Don't Campaign for Yourself
People often
have pet charitable issues. Whether it is some issue that affected them in the
past, affects them now, or affects someone close to them. Part of the reason
for this might be that these issues have solidified into what might be called a
new terminal value. I suspect that some of the motivation, though, is that they
believe at some level that they stand to benefit themselves by campaigning for
themselves. If for example, you are a US cotton farmer you are probably going
to pick up the bug and advocate for increasing subsidies on US cotton. I don't
imagine that given the number of US cotton farmers the net return is going to
be even close to being worth the time invested in campaigning. For example if
there are 2 million US cotton farmers, and you sign a petition or attend a
rally for US cotton farming, the extra revenue you are generating, even if it
is large, is going to be distributed over 2 million cotton farmers. The
consequence of this is that to the extent you are doing this for self-serving
reasons, you are getting a horrible deal. Part of the reason that people do
things like this is that their values shift slightly from helping themselves to
helping people who are like them. In
most cases it is going to be a mix of the two and so they really ought to
consider this factor.
In
relation to effective altruism, you may want to think about which of the causes
you advocate follow the pattern described and so which you might be advocating
and donating to because of (mistaken) self-serving motivations. There are some
tricks for accessing your motivations on this point such as asking what the
chances are of, say, a disabled person advocating disability rights. If each of
these were present at a rate of, say, 1% in the population then the chances
that they would co-occur in you would be 1 in 10,000 unless they were related
by the sort of biasing factor being discussed.

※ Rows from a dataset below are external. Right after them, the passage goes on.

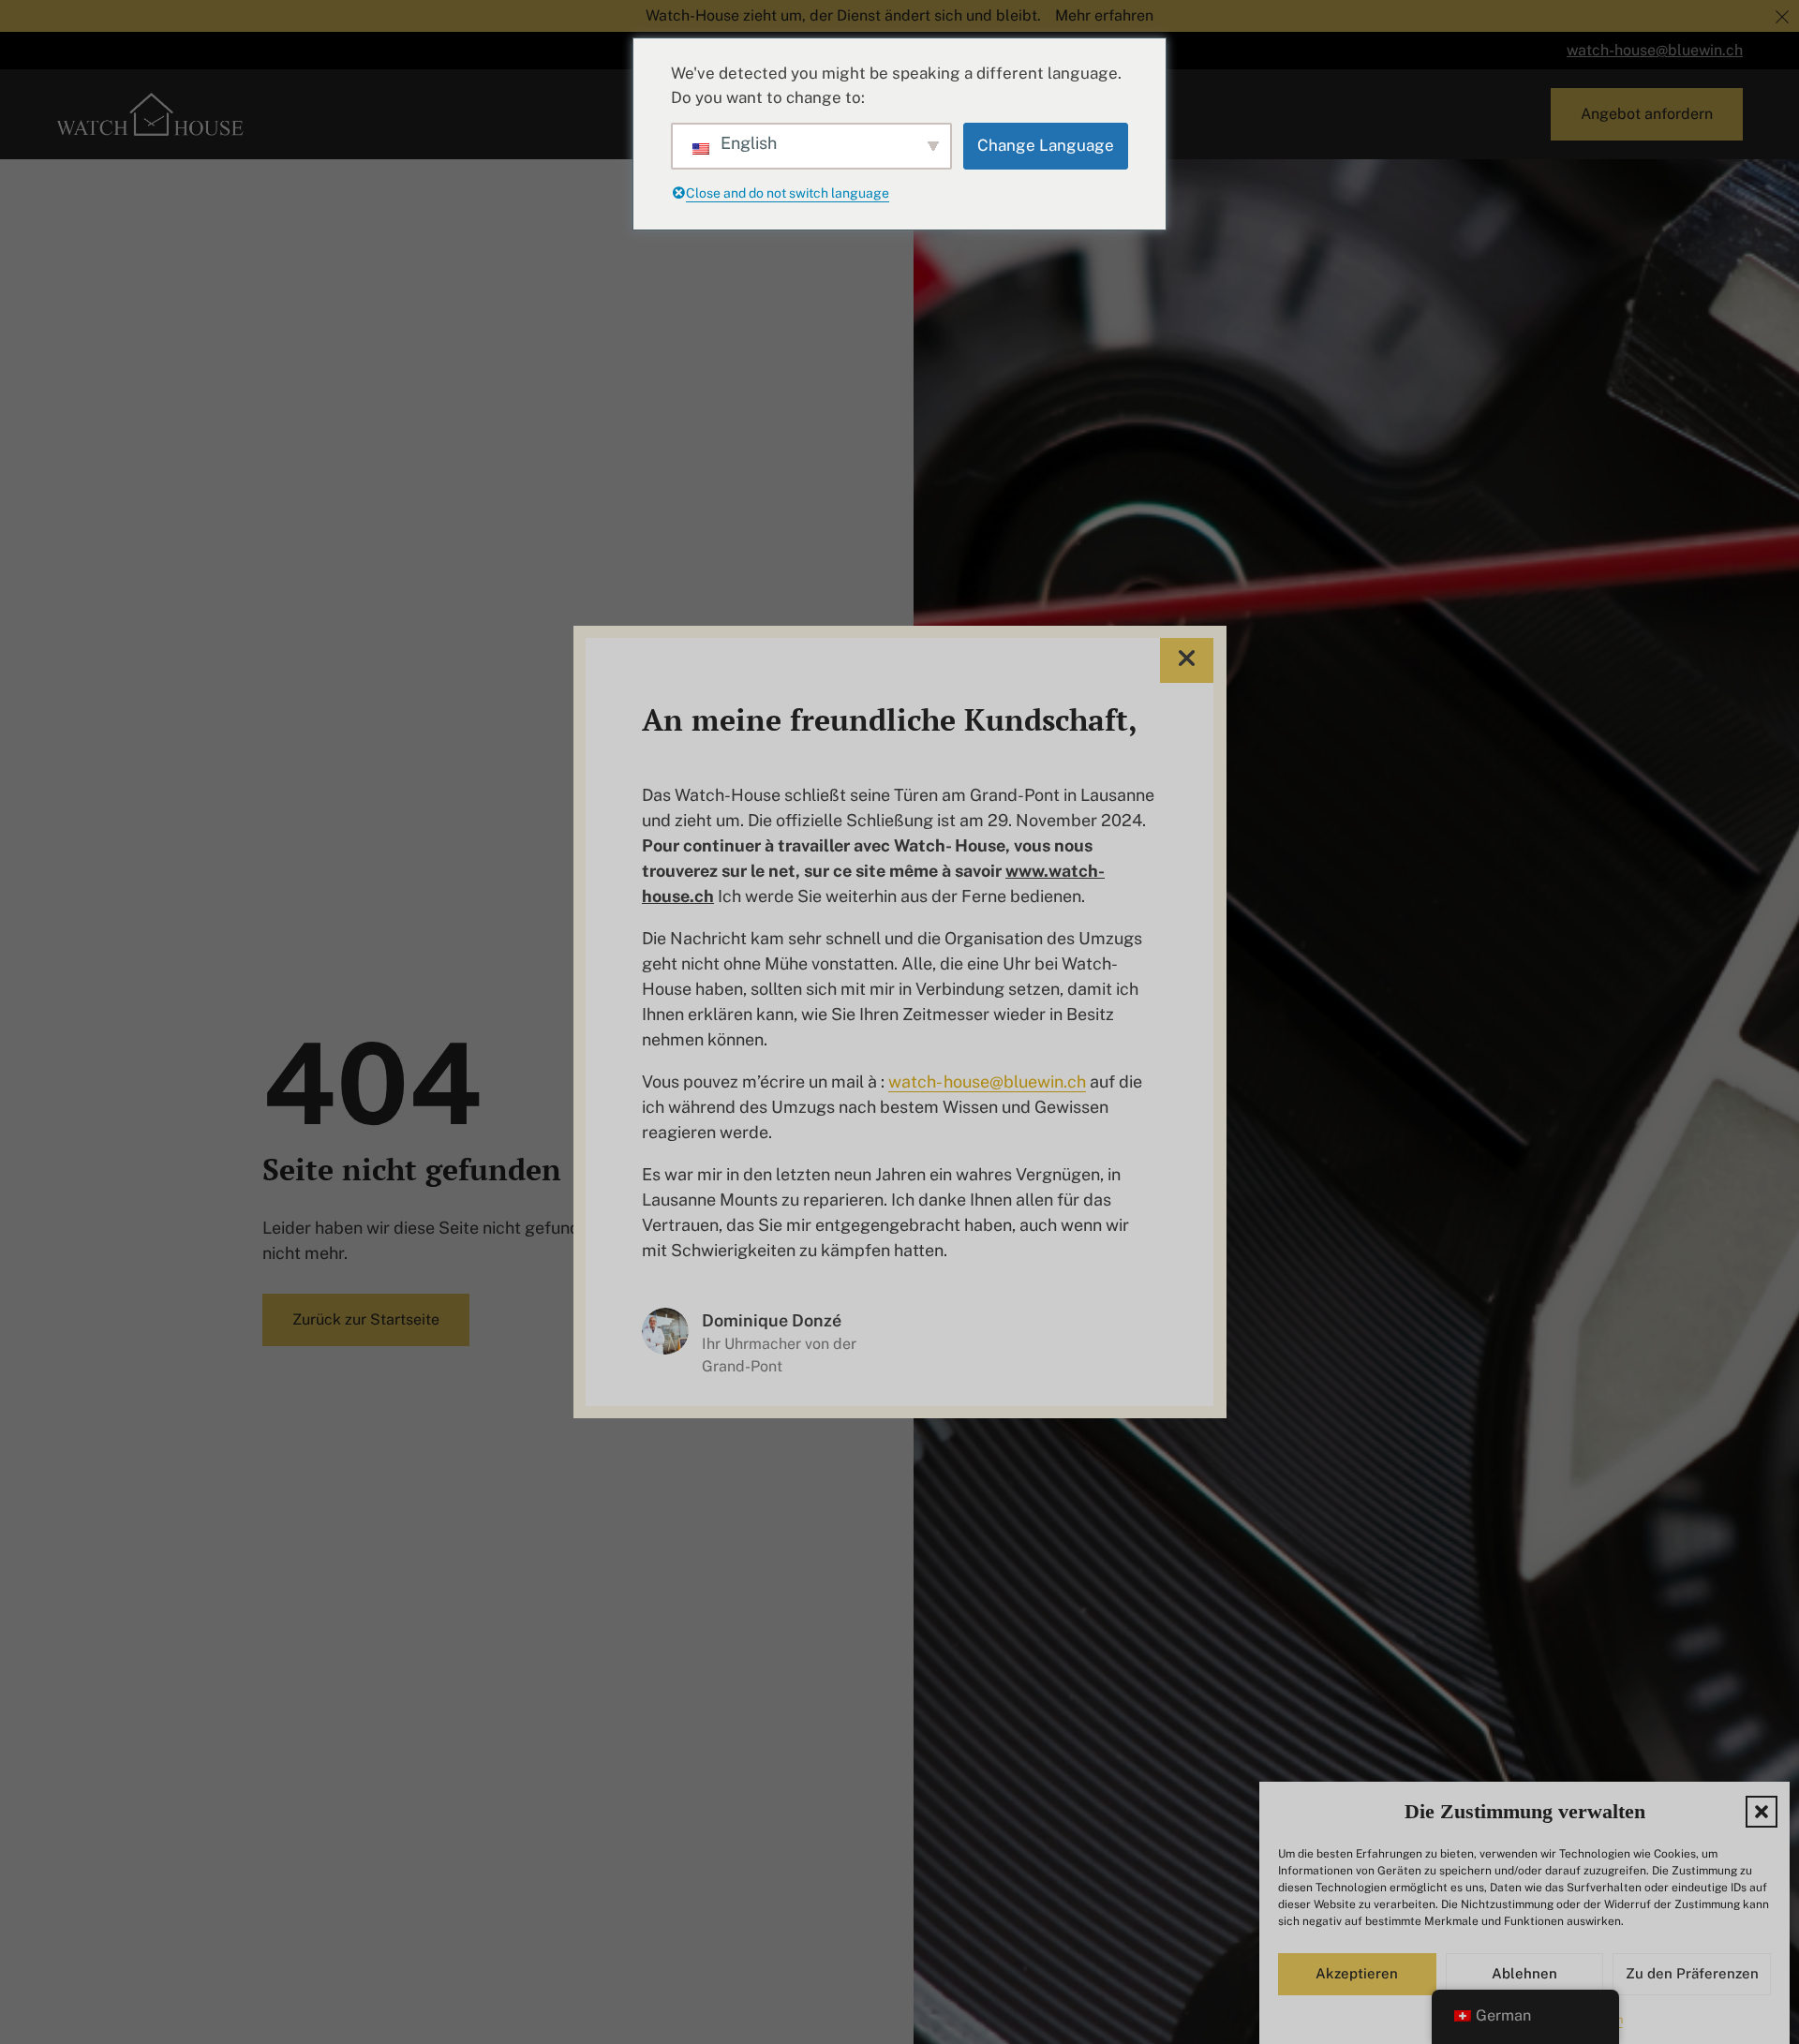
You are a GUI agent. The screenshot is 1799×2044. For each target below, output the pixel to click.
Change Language (1045, 145)
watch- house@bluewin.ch (987, 1081)
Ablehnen (1524, 1974)
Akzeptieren (1357, 1974)
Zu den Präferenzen (1692, 1974)
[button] (1761, 1811)
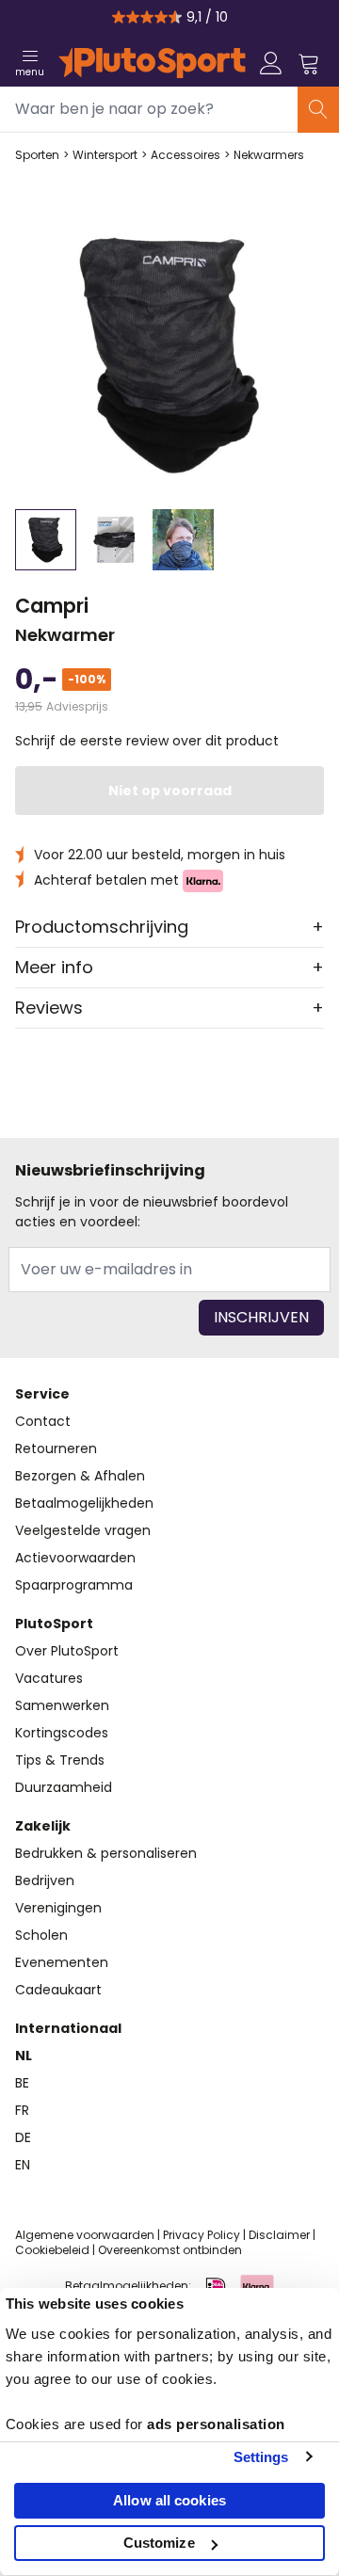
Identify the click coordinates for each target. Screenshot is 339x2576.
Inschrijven (261, 1317)
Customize (159, 2543)
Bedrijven (44, 1880)
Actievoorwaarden (75, 1557)
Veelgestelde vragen (83, 1530)
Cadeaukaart (58, 1989)
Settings (261, 2457)
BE (22, 2082)
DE (23, 2137)
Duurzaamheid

Some factors that might make it a good idea to
advocate for a pet idea, that by being subject to the issue you might have an
uncommon insight into how important this issue is and/or you might be
especially qualified to work on or talk about the issue because of relevant
knowledge or experience. The second factor only seems useful if the issue
happens to be effective altruism already because your increasing expertise
probably wouldn't push it into it being effective for you.